Participants in election process meeting note need for more voices
Published 12:00 am Thursday, December 6, 2018
SALISBURY — People who attended a meeting about Salisbury’s election process Wednesday evening agreed the room should be full when discussing future City Council elections.
Esther Atkins-Smith and PJ Ricks spoke at the beginning of the meeting about the lack of information given to the public and ways to add more voices to the conversation.
“This is a huge change, and we need to make sure we have done everything we can to get input from different communities that exist out there,” Atkins-Smith said.
She recommended the council committee use resources like social media and the city app Nixle to share information about the meetings and their rotating locations in different communities.
Ricks said the committee needs to concentrate on people feeling like their voices are being heard and that people in the community feel like they matter.
“If I stand up and say I want a polka-dot member of the City Council, nobody is listening to me,” Ricks said.
Councilwoman Tamara Sheffield echoed their concerns about the lack of turnout for these meetings and whether that means the election process doesn’t need to be changed or the process is not accessible or known about.
The group began discussions about how many members the council should have, with most saying seven.
Jane Gamewell asked if adding more people would fix the lack of diversity on the council.
“Why do you think that if we add more people to the council that automatically (they’re) going to be this huge group of diversified people?” Gamewell said. “They’re not.

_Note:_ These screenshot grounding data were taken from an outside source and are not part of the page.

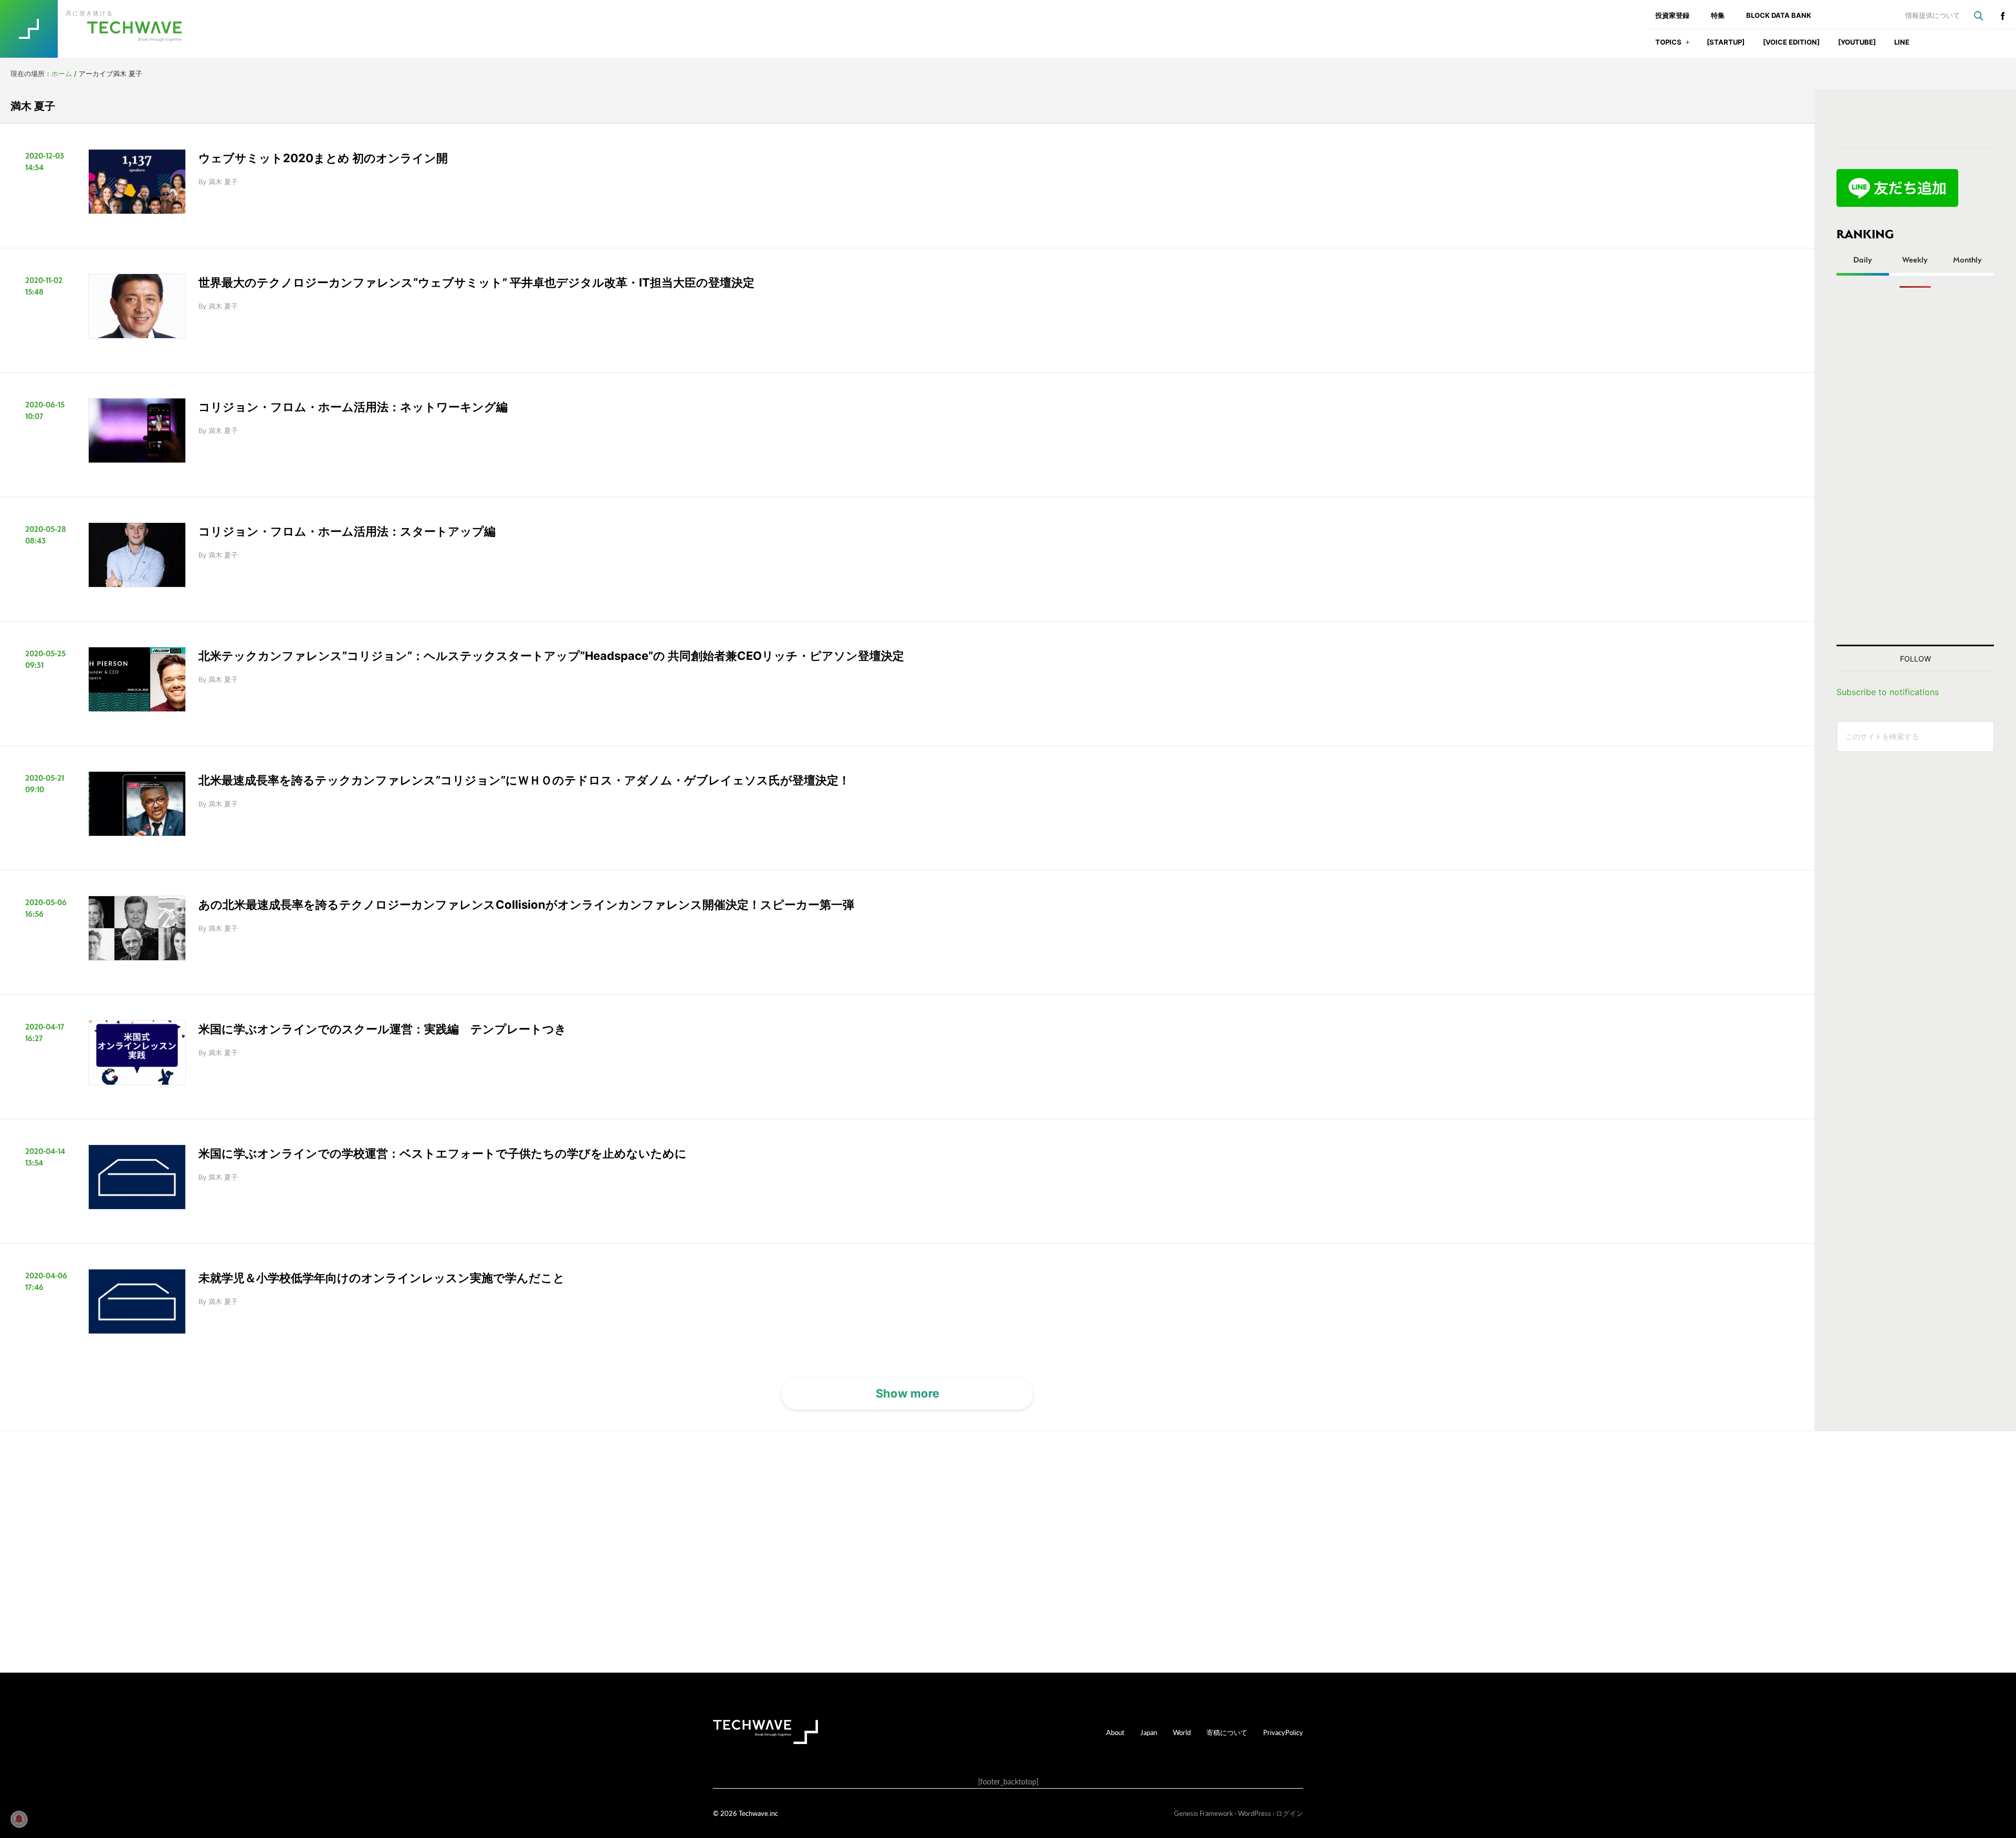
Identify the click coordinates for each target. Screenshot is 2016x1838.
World (1182, 1732)
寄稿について (1226, 1732)
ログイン (1289, 1813)
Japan (1148, 1732)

They haven’t done it in the past.”
Don Vick said he thinks adding two more seats on the council would allow him and his community to be more represented — people age 70 and older. He also said it may help prevent coalitions like he saw during the Rowan County commissioners election last month.

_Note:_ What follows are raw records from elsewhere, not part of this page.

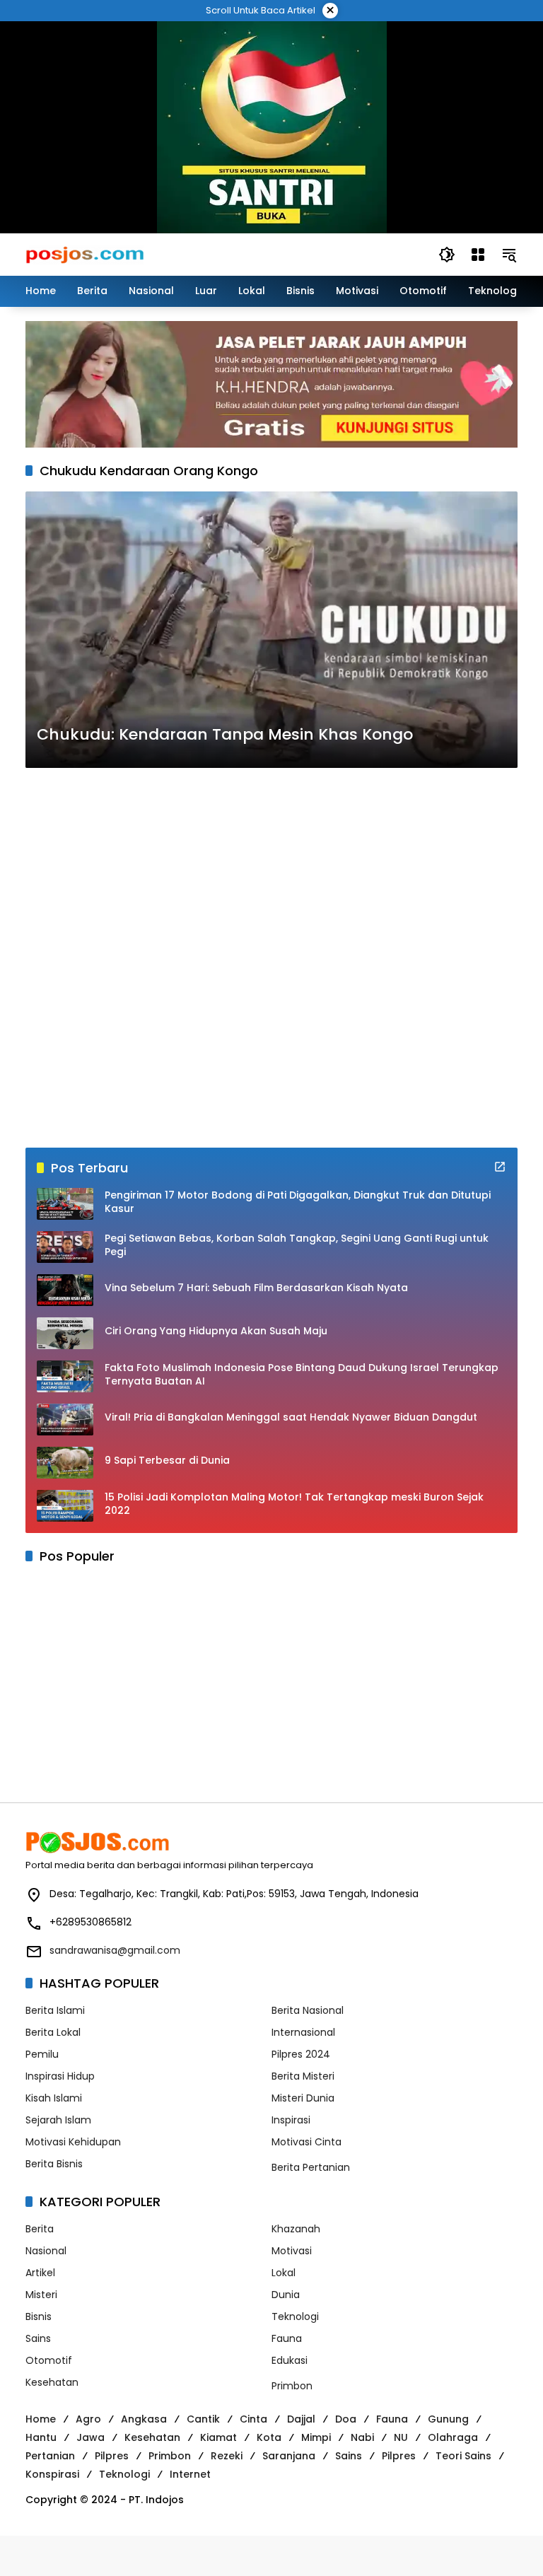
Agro (88, 2419)
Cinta (253, 2419)
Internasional (303, 2032)
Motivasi (292, 2251)
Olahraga (453, 2437)
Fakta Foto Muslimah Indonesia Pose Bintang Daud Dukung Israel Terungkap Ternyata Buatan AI (301, 1375)
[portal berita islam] (272, 127)
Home (40, 2419)
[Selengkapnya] (500, 1166)
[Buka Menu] (477, 254)
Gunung (448, 2419)
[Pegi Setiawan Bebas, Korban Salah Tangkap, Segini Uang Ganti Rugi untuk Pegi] (65, 1247)
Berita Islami (55, 2010)
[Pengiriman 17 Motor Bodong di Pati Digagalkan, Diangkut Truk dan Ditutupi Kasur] (65, 1204)
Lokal (284, 2273)
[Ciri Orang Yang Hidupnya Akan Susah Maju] (65, 1333)
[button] (446, 254)
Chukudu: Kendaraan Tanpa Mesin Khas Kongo (225, 734)
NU (401, 2437)
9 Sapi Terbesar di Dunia (167, 1460)
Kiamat (218, 2437)
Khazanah (296, 2229)
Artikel (40, 2273)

“It’s very easy to get three people together and pass things,” Vick said. “We saw this with the last election. Their signs were all together — boom, boom, boom.”
People said they would like to see the terms staggered, which would require a council member to serve for four years to avoid having yearly elections and city elections that would be in even-numbered years.
“The terms need to be staggered so we don’t have a brand new council or so we don’t have people who are not familiar who do not know the system,” Ricks said.
The group, though, was undecided about how to elect a mayor, whether it should be a separate race or whoever receives the most votes in the council election, which has been the practice. Mayor Pro Tem David Post said not all council members have the time to serve as mayor and whoever serves has to have their ducks in a row. He said Salisbury is the biggest city in the state that doesn’t have a separate mayoral race.
Some speakers noted that with a separate mayoral race, the person who lost would not have an opportunity to be on the council at all.
“You think you solve one problem, then you create another problem,” Post said.
As the conversation was wrapping up and council members summarized the agreement on having a seven-member council that would elected for four-year, staggered terms, Kenneth Stutts, who has attended previous election process meetings, said the agreement at a previous meeting was the opposite.
At the October meeting, there was no consensus on the size of the council after a pros and cons list was created with the 23 people there. Nine people attended Wednesday night’s meeting.
Sheffield said ahead of the next meeting, committee leaders will strive to make sure the public is informed about the meeting and what it entails.
The next meeting date will be announced later.